The validity of this "intersex" expectation is questionable. For one, sexual orientation is not dimorphic; it has many forms. The conscious and unconscious motivations associated with sexual attraction are diverse even among people of the same sex and orientation. Myriad experiences (and subjective interpretations of those experiences) could interact to lead different people to the same relative degree of sexual attraction to men or to women. Different people could be sexually attracted to men for different reasons; for example, there is no a priori reason that everyone attracted to men should share some particular brain structure.

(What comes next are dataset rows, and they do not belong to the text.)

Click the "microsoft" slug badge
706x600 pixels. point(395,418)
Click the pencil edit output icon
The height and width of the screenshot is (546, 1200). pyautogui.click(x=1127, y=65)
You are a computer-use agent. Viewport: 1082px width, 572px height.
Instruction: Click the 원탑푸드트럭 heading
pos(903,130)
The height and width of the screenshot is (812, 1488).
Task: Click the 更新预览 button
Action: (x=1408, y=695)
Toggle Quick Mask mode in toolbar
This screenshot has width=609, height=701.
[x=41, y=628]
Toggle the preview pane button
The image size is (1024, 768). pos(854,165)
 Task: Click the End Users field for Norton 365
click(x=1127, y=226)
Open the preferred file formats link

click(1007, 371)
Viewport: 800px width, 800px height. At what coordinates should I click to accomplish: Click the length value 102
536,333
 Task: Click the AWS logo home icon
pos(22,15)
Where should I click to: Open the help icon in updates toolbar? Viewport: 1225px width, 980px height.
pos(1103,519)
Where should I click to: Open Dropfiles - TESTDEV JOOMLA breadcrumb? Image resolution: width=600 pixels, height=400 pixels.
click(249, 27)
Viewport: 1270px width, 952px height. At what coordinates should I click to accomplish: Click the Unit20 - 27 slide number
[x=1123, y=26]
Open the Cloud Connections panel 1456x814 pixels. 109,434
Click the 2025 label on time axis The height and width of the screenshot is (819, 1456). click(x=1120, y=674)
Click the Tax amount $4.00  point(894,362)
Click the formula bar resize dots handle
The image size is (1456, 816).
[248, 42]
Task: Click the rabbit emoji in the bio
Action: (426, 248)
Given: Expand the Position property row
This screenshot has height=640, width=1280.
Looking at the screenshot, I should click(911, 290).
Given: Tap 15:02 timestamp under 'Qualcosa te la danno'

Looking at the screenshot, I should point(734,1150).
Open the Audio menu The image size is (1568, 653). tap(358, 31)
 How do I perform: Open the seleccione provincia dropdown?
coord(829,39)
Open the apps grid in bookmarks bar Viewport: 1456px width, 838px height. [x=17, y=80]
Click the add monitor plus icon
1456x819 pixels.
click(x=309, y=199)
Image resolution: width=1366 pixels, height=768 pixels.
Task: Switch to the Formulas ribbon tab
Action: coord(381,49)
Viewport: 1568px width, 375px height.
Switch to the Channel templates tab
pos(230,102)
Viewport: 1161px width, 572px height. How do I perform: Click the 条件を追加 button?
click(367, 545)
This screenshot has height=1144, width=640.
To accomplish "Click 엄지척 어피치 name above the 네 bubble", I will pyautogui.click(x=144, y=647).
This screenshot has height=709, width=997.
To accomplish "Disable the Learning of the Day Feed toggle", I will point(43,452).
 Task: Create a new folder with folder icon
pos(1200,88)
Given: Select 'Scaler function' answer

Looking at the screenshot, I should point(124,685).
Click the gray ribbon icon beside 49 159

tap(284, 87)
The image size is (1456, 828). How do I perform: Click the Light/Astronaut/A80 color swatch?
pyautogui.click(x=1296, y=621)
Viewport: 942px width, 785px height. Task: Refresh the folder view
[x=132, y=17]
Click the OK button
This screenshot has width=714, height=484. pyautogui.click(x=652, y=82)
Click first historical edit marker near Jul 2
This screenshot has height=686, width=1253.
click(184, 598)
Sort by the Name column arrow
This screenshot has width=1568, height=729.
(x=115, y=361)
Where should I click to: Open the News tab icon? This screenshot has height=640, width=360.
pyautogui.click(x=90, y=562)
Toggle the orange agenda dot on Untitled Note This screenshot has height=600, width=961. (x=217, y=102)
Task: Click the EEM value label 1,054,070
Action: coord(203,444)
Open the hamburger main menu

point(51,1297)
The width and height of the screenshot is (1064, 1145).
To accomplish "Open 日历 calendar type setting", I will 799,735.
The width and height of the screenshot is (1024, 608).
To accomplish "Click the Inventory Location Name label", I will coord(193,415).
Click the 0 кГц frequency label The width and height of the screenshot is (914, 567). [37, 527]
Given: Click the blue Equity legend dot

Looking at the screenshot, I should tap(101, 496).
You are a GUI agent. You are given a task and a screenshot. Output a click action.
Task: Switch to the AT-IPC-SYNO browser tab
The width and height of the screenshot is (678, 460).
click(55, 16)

Indeed, the notion that gay men are feminized and lesbians masculinized may tell us more about our culture than about the biology of erotic responsiveness. Some Greek myths held that heterosexual rather than homosexual desire had intersex origins: those with predominately same-sex desires were considered the most manly of men and womanly of women. In contrast, those who desired the opposite sex supposedly mixed masculine and feminine in their being. Classical culture celebrated the homosexual exploits of archetypally masculine heroes such as Zeus, Hercules and Julius Caesar. Until a decade ago (when missionaries repudiated the practice), boys among the Sambia of New Guinea would form attachments to men and fellate them; no one considered that behavior a female trait. Indeed, the Sambia believed ingesting semen to be necessary for attaining strength and virility.
But there is a more tangible problem for this intersex assumption the traits of which homosexuals ostensibly have. Opposite sex versions have not been conclusively shown to differ between men and women. Of the many supposed sex differences in the human brain reported over the past century, only one has proved consistently replicable: brain size varies with body size. Thus, men tend to have slightly larger brains than women. This situation contrasts sharply with that for other animals, where many researchers have consistently demonstrated a variety of sex differences.
If brains are indeed wired or otherwise programmed for sexual orientation, what forces are responsible? Three possibilities come into play: The direct model of biological causation asserts that genes, hormones or other factors act directly on the developing brain, probably before birth, to wire it for sexual orientation. Alternatively, the social learning model suggests that biology provides a blank slate of neural circuitry on which experience inscribes orientation. In the indirect model, biological factors do not wire the brain for orientation; instead they predispose individuals toward certain personality traits that influence the relationships and experiences that ultimately shape sexuality.
During past decades, much of the speculation about biology and orientation focused on the role of hormones. Workers once thought an adult's androgen and estrogen levels determined orientation, but this hypothesis withered for lack of support. Researchers have since pursued the notion that hormones wire the brain for sexual orientation during the prenatal period.
According to this hypothesis, high prenatal androgen levels during the appropriate critical period cause heterosexuality in men and homosexuality in women. Conversely, low fetal androgen levels lead to homosexuality in men and heterosexuality in women. This hypothesis rests largely on the observation that in rodents early exposure to hormones determines the balance between male and female patterns of mating behaviors displayed by adults. Female rodents that were exposed to androgens early in development show more male-typical mounting behavior than do normal adult females. Males deprived of androgens by castration during the same critical period display a female mating posture caused lordosis (bending of the back) when they are mounted.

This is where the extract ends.